Please copy the entries below word for word, leaving out any image.
*** Opening of Task material ***
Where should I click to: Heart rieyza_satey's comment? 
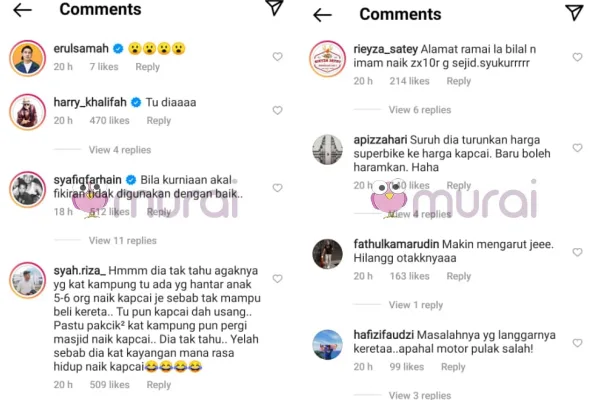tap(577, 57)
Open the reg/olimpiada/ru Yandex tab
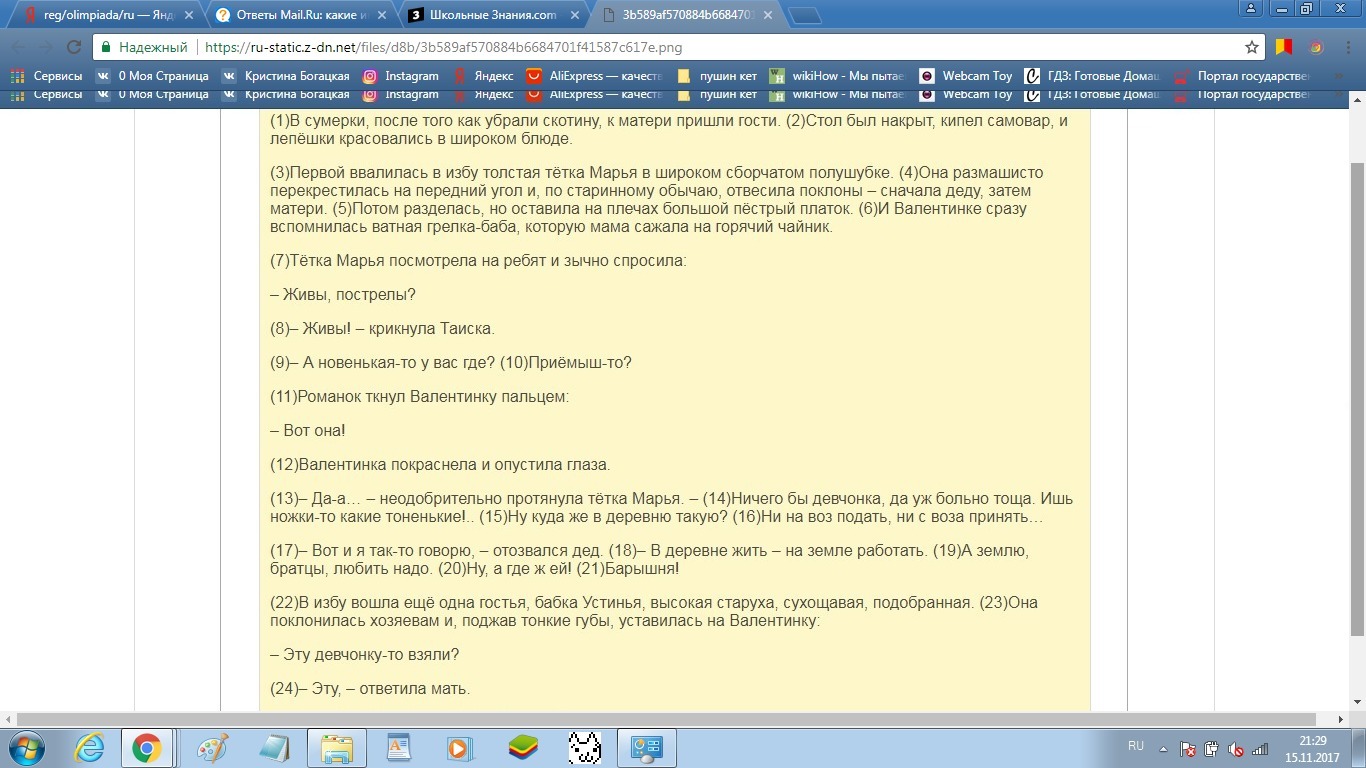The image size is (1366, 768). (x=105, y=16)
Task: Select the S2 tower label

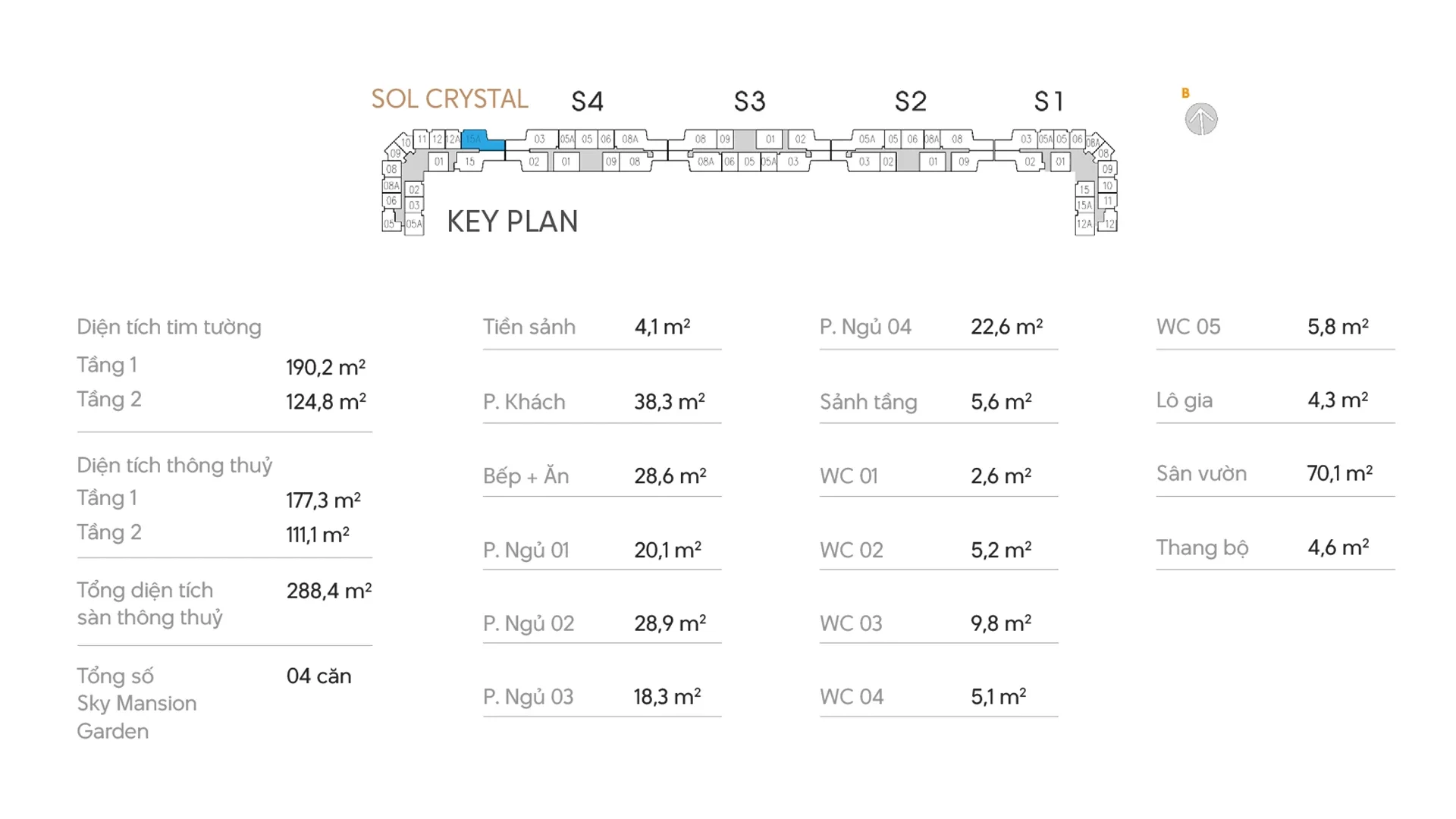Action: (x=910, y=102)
*** Close of Task material ***
Output below:
Where should I click to: Heart rieyza_satey's comment? 
tap(577, 57)
Open the reg/olimpiada/ru Yandex tab
The image size is (1366, 768). (x=105, y=16)
Task: Select the S2 tower label

Action: (x=910, y=102)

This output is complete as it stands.